Moldovans Choose Between Russia,Europe

CHISINAU, Moldova (AP) -- Moldovans voted Sunday in local election runoffs being seen as a test of whether the former Soviet republic moves closer to the European Union or to neighboring Russia.

The key post is for the next mayor of Chisinau, the capital, where pro-European incumbent Dorin Chirtoaca faces pro-Russian challenger Zinaida Greceanai, a former prime minister of the Communist Party. A low turnout in the city of one million will benefit the 59-year-old Greceanai.

"I hope we will clarify things.... and build something that is certain, definitive, irreversible, for the future of Chisinau and Moldova," Chirtoaca said after voting.

"Residents have a great desire to see deeds and not just statements," said Greceanai.

Runoffs were being held in 458 towns in this country of 4 million and result were expected late Sunday. Some 348 seats were already decided in the first round.

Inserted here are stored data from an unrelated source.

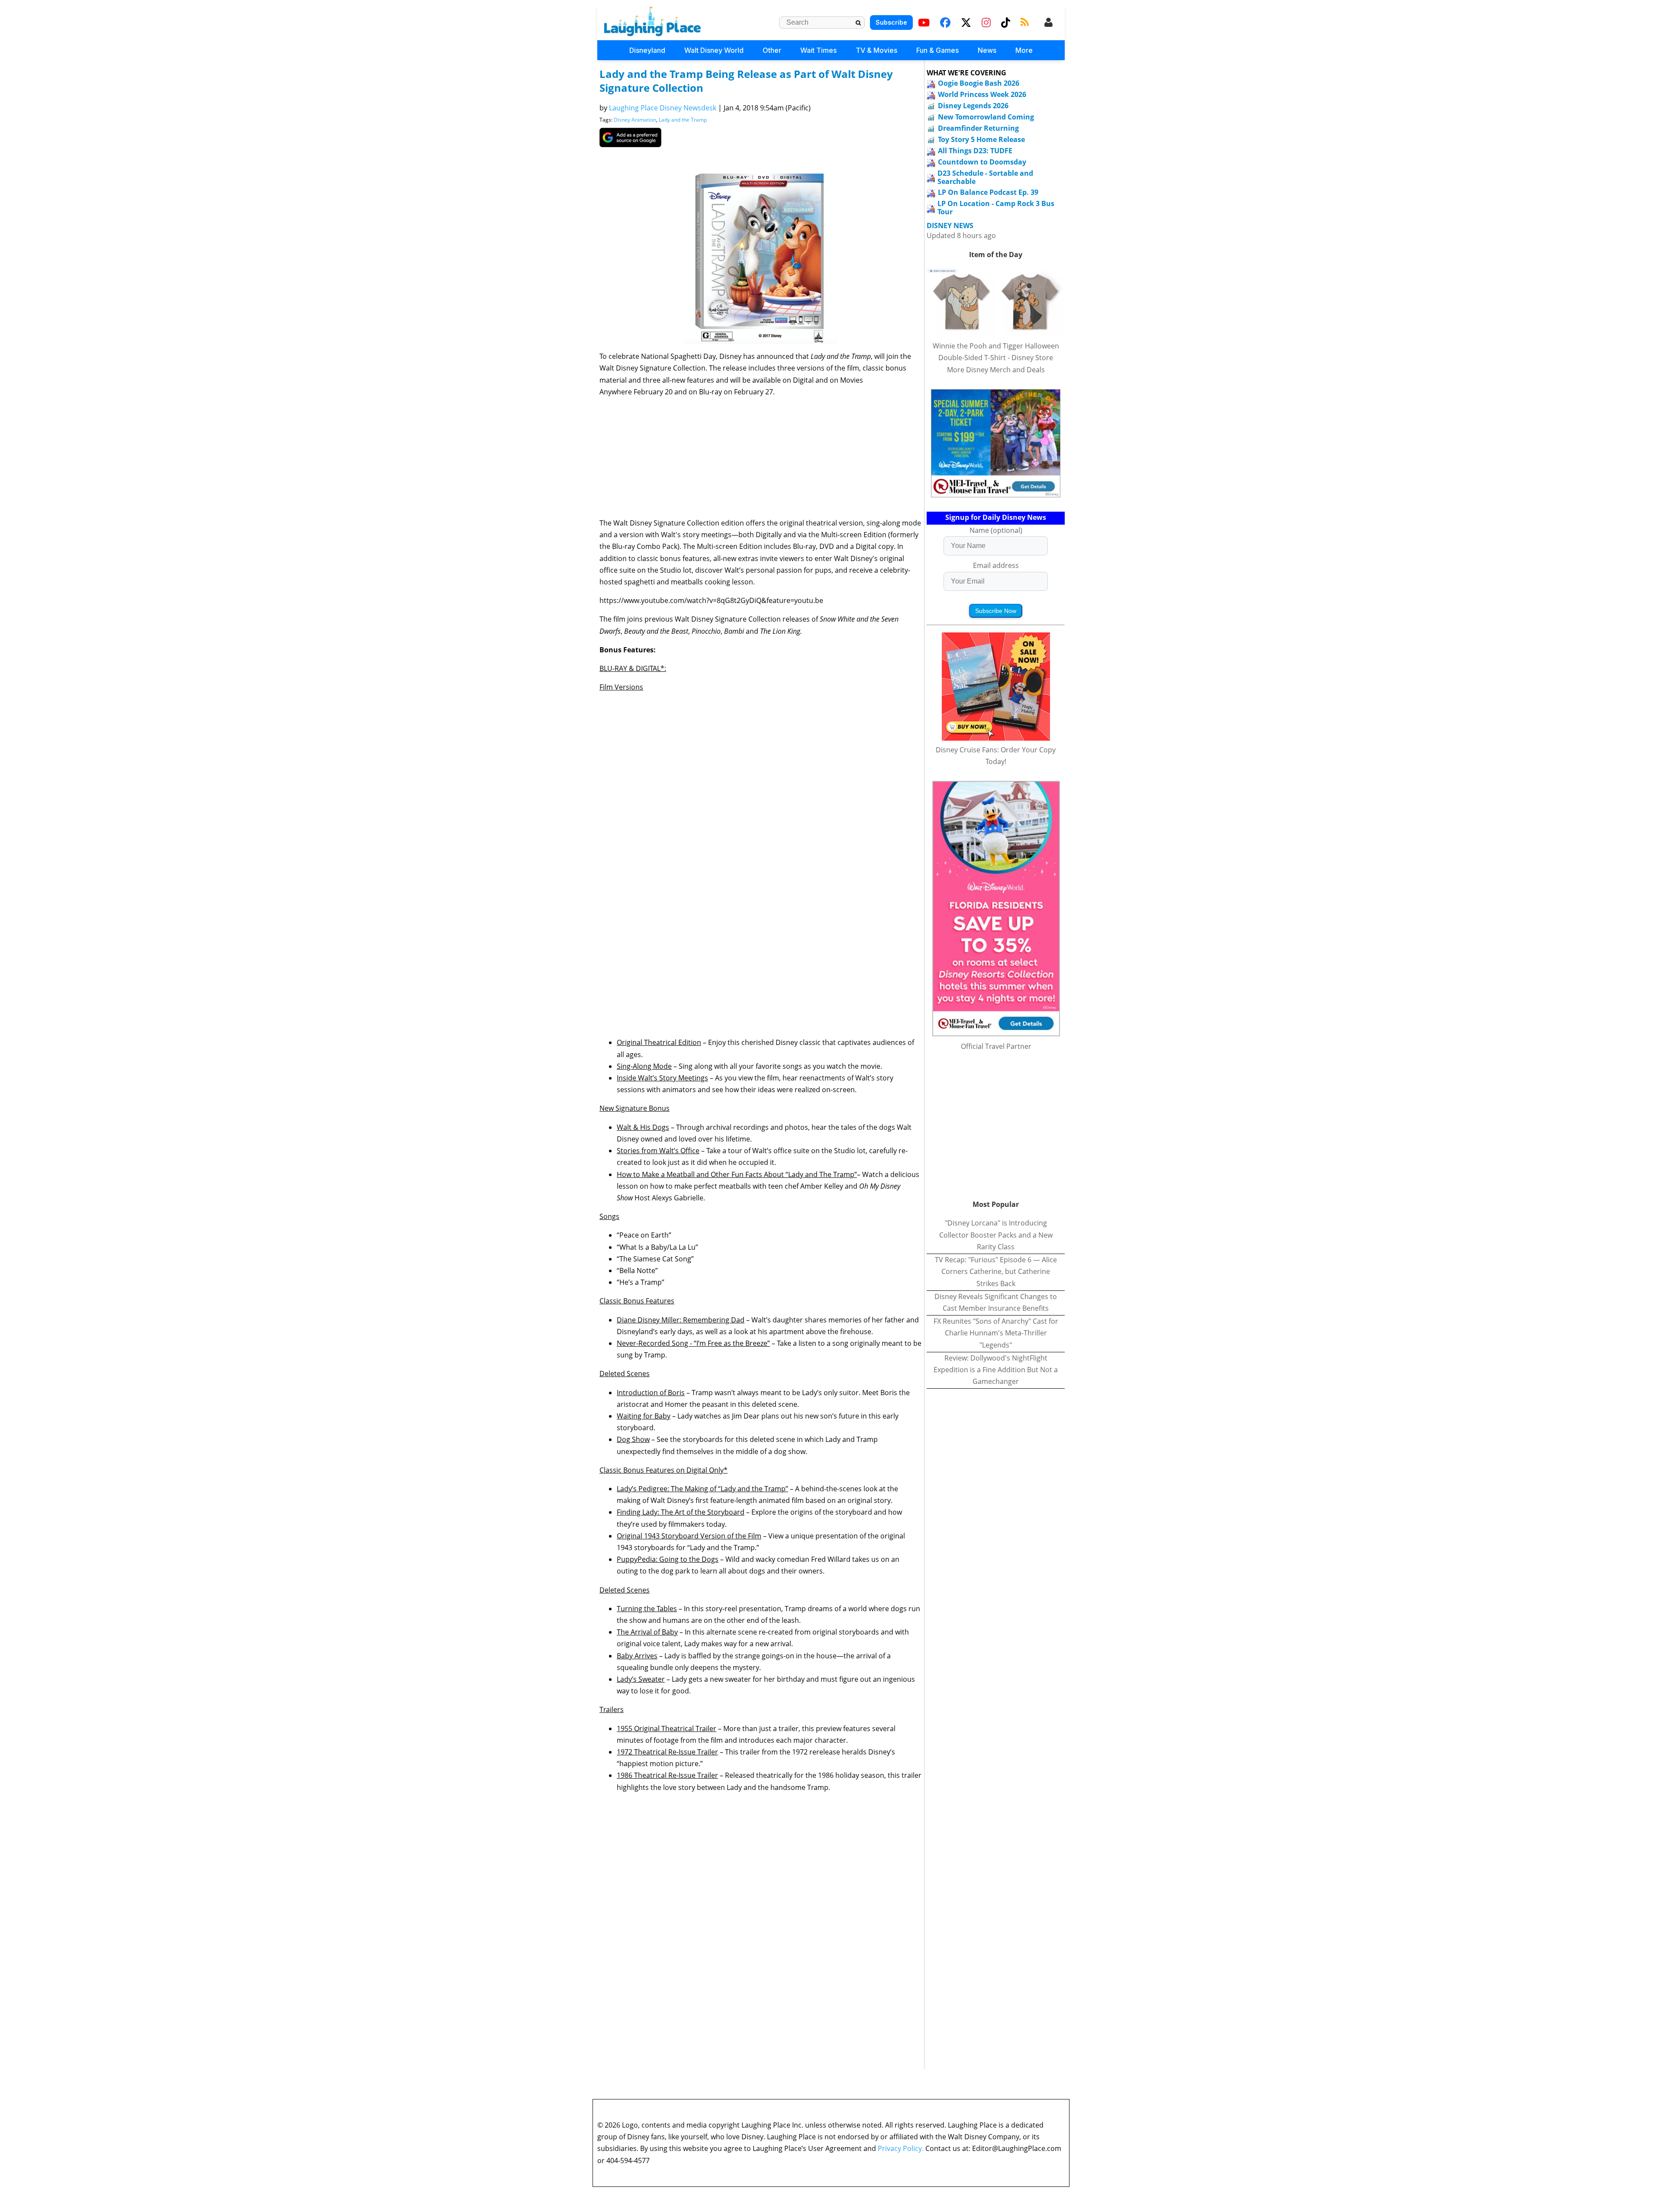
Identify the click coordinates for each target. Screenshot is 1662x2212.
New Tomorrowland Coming (986, 117)
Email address (996, 565)
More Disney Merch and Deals (996, 369)
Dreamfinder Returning (978, 128)
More (1024, 50)
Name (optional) (996, 530)
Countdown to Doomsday (982, 162)
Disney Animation (635, 119)
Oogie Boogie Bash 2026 (978, 83)
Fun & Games (937, 50)
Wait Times (818, 50)
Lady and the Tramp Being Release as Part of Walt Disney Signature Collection (746, 81)
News (987, 50)
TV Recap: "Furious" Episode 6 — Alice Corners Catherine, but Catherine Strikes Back (996, 1271)
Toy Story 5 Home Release (981, 139)
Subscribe (891, 22)
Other (772, 50)
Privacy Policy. (901, 2148)
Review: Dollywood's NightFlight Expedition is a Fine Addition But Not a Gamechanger (996, 1369)
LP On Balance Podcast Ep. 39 (988, 192)
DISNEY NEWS (950, 226)
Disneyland (647, 50)
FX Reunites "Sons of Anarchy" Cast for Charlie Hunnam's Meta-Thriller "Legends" (996, 1332)
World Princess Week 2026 (982, 94)
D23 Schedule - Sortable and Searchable (985, 177)
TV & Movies (876, 50)
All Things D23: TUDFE (975, 150)
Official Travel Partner (996, 1046)
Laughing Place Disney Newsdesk (662, 108)
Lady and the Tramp (683, 119)
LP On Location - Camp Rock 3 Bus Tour (995, 207)
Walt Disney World (714, 50)
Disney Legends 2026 (973, 105)
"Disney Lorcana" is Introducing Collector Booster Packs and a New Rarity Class (996, 1234)
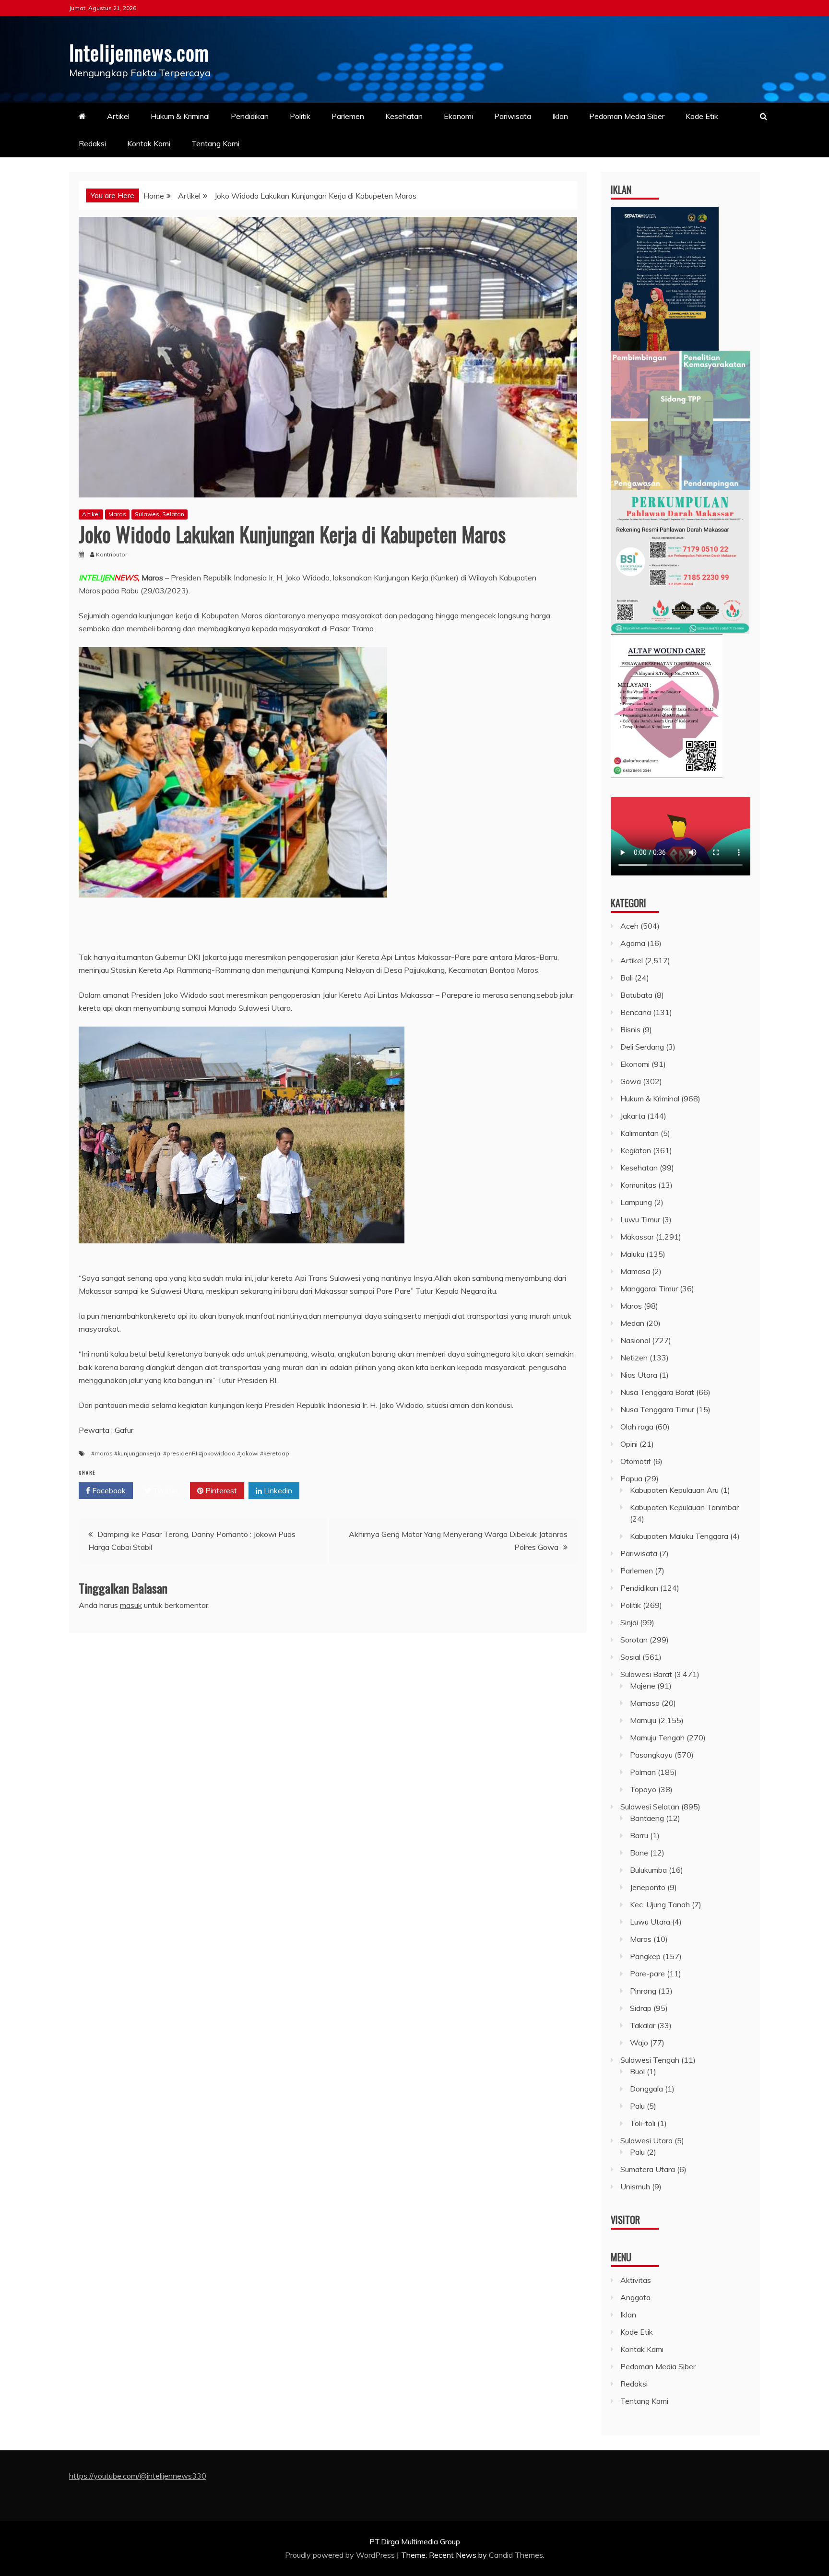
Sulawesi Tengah (649, 2060)
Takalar (642, 2025)
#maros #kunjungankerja (125, 1453)
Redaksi (92, 143)
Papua (631, 1478)
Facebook (108, 1490)
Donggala (646, 2088)
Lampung (636, 1202)
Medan (632, 1323)
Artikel (118, 116)
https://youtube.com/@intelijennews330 (137, 2476)
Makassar (637, 1236)
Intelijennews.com (139, 52)
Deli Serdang (642, 1047)
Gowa (630, 1081)
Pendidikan (250, 116)
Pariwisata (512, 116)
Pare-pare (647, 1973)
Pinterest (220, 1490)
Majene (642, 1685)
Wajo (639, 2042)
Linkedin (277, 1490)
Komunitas (638, 1185)
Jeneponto (647, 1887)
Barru (639, 1835)
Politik (300, 116)
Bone (639, 1852)
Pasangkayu (651, 1755)
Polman (643, 1772)
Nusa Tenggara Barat (657, 1392)
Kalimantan (639, 1133)
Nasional (635, 1340)
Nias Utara (638, 1375)
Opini (629, 1444)
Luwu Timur (640, 1219)
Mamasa (635, 1271)
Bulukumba (648, 1870)
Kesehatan (404, 116)
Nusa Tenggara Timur (657, 1409)
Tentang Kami (215, 143)
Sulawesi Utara (646, 2140)
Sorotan (634, 1639)
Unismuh (635, 2186)
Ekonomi (458, 116)
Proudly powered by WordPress (341, 2555)
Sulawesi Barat (646, 1674)
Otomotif (635, 1461)
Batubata (636, 995)
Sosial (630, 1657)
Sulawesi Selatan (159, 514)
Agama (632, 943)
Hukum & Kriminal (180, 116)
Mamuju (643, 1720)
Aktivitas (635, 2280)
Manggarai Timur (649, 1288)
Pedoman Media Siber (626, 116)
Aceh (629, 926)
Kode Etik (702, 116)
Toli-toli (642, 2123)
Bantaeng (647, 1818)
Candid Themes (516, 2555)
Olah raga (636, 1426)
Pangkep (645, 1956)
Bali (626, 977)
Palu (637, 2106)
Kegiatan (635, 1150)
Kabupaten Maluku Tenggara (679, 1536)
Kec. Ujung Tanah (660, 1904)
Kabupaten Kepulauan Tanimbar (684, 1507)
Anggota (635, 2297)
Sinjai (629, 1622)
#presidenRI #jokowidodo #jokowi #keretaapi (227, 1453)
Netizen (634, 1357)
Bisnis (630, 1029)
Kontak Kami (148, 143)
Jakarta (632, 1116)
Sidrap (640, 2008)
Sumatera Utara (647, 2169)
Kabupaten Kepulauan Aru (674, 1490)
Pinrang (643, 1991)
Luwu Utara (650, 1921)
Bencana (635, 1012)
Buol (637, 2071)
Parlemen (348, 116)
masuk (131, 1605)
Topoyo (643, 1789)
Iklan (560, 116)
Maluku (632, 1254)
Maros (117, 514)
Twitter (164, 1490)
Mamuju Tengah (657, 1737)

Renato Usatii, a pro-Russian businessman, won outright on June 14 in Moldova's second-largest city, Balti, and pro-Russian businessman Ilan Shor won in the eastern town of Orhei.

Moldova, which declared independence in 1991 after the Soviet Union broke up, is located between Romania and Ukraine. Last year, it signed an association agreement with the 28-nation EU, angering Russia, which then banned some of its fruits and vegetables, hurting the largely agricultural nation.

Moldova's currency has lost 20 percent of its value this year against the euro.

Moldova is one of the poorest nations in Europe with an average monthly salary of $250. Some 600,000 Moldovans work abroad and send remittances home, which make up 30 percent of the country's Gross Domestic Product.

Moldovan officials, meanwhile, have been investigating the disappearance of $1.5 billion from state-owned and private banks before the parliamentary election last November, and Shor is being investigated in that probe.